Overall, the stories were weird and had dream-like qualities as advertised. However, I didn’t find them too nightmarish, nor emotionally striking. The diction was incoherent at times, which made the plots hard to follow, yet sentence syntax was too simple to resonate. There were a lot of repeat vocabulary words within some stories and between stories, making me aware the narrator is the author, although that is to be expected in a collection like this.
I found metaphors like these have coherent imagery and theme, so it was easy to understand:
She looked deflated, the silk garments resembling nothing more than purple death shrouds.
However, there were often many crowded and hard to read lines:
I spit fire, burning my fingers into loops. They fall down the drain, unwilling to bow to the sun in fear.
For context, the characters are in a room, not in space. It’s hard to understand this sentence because it’s noun-heavy. A “loop” is too abstract for me. Is it plastic goop, or stringy like yarn? The sudden fire and mention of a sun, but lack of temperature description, or sweating, or any supporting sensory details, made it hard to understand what was happening. Even if it was a hallucination, it should feel real.
I did read Krall’s introduction, where he says his prose isn’t as good as H. P. Lovecraft, so this probably tainted my perception and became a self-fulfilling prophecy. Since I’m not familiar with cosmic horror, I can’t say if this type of writing is on par for the genre. Although I don’t have much basis for good prose, I find Codex Nihil’s to be quite spectacular (it sets the bar high).

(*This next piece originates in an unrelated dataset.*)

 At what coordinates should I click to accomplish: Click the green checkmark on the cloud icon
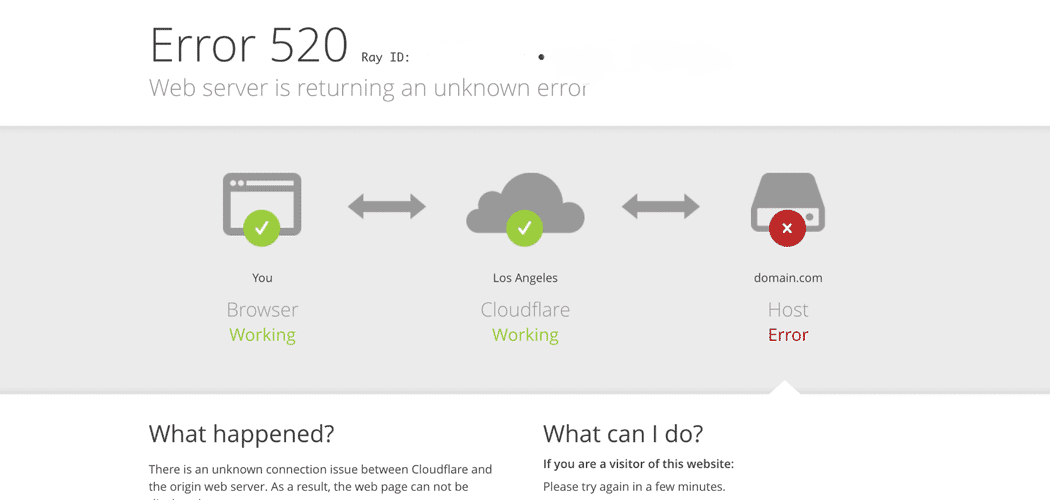(525, 228)
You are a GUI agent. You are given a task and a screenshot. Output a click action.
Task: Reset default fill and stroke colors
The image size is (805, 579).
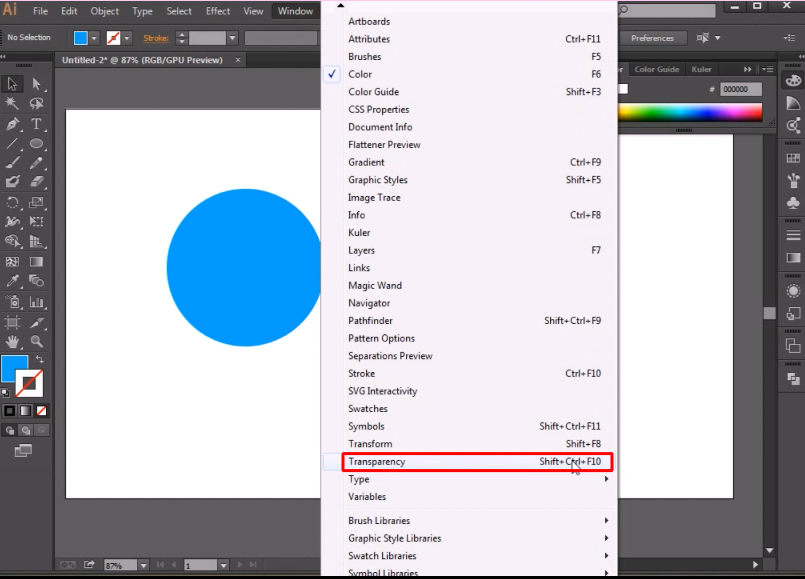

However, Krall had a unique perspective and vision for all his stories, even if his tales could use polishing. The section A Reptant Hell is a group of stories that follow the same timeline. The payoff was satisfying because of all the random actors that came together in the end. “Hail Desire and Bodies of Cold Gentlemen” seemed to allude to “The Yellow Wallpaper” by Charlotte Perkins Gilman, an introspective piece taking place in a single room, which I thought was unique compared to the others which had external conflicts.